[start Information supplied]

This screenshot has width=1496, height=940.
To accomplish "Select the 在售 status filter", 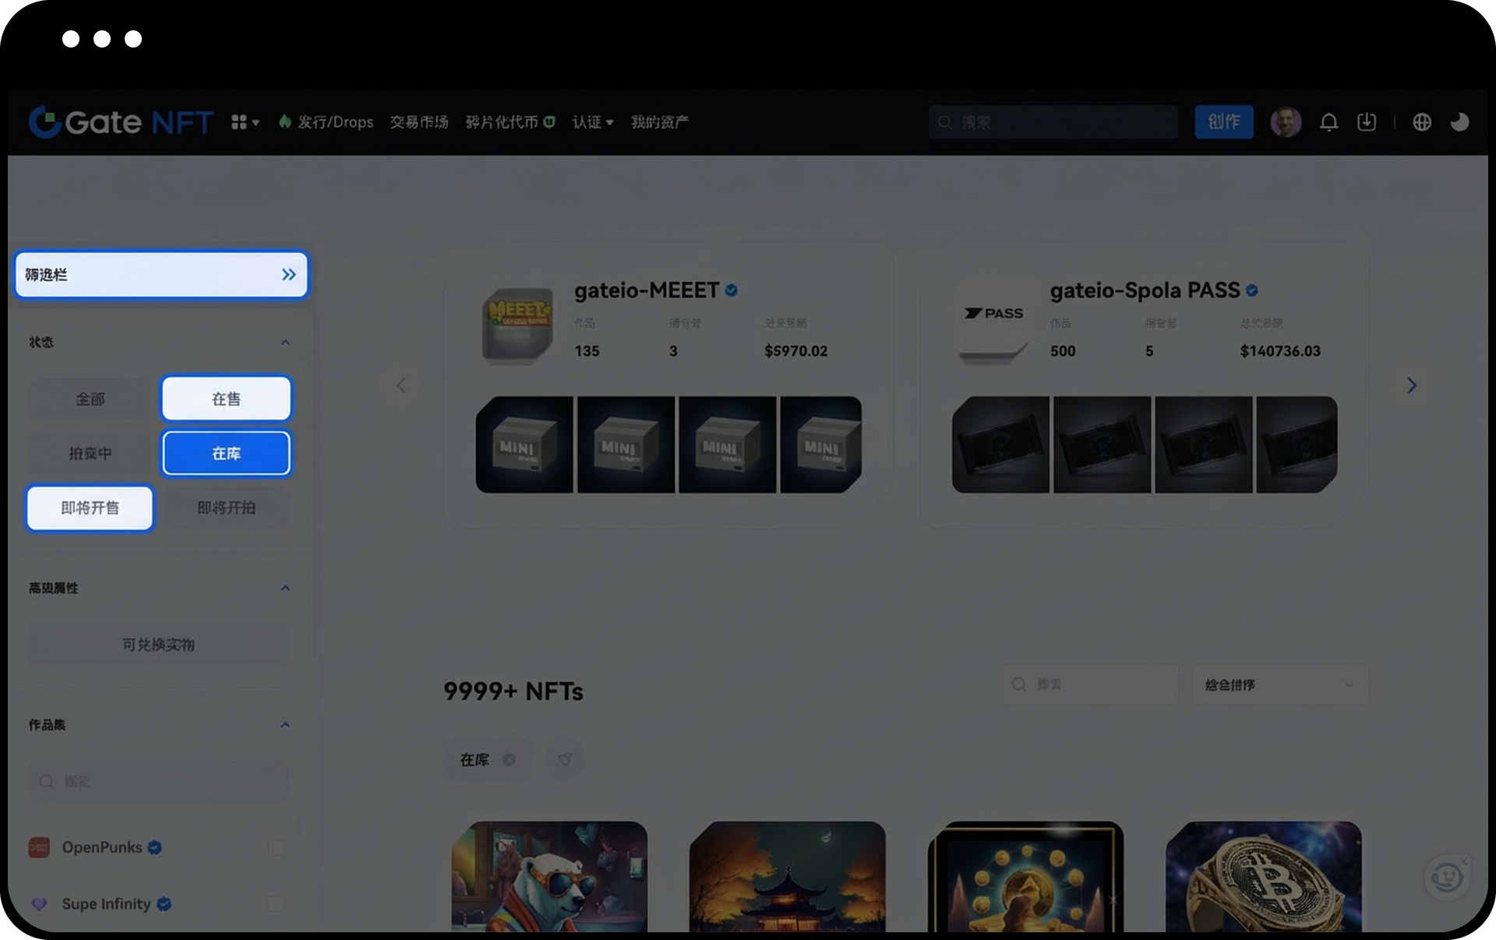I will click(227, 399).
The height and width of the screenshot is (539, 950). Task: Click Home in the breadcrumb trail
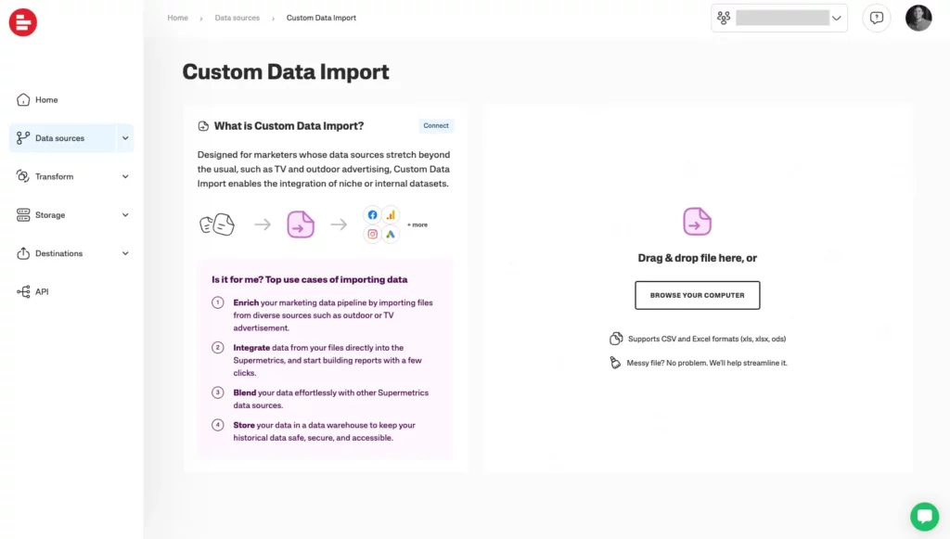tap(177, 17)
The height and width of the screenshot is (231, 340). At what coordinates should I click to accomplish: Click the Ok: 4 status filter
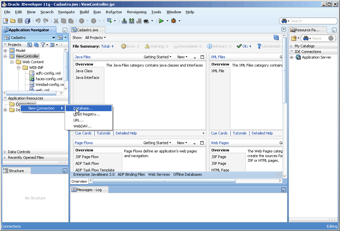point(244,46)
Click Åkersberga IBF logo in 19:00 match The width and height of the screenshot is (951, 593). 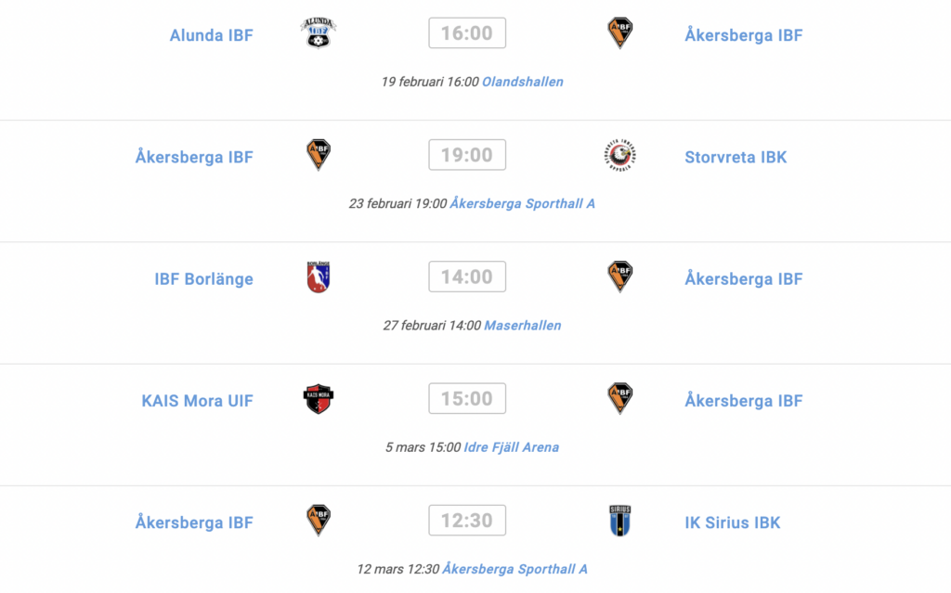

[end Information supplied]

## Task
Turn the lines from the one with "The height and width of the screenshot is (231, 340)." through the end of the items into a numbered list, skipping any blank lines. Leave the pictures out.

## Output for this task
1. The height and width of the screenshot is (231, 340). At what coordinates should I click to accomplish: Click the Ok: 4 status filter
2. point(244,46)
3. Click Åkersberga IBF logo in 19:00 match The width and height of the screenshot is (951, 593). 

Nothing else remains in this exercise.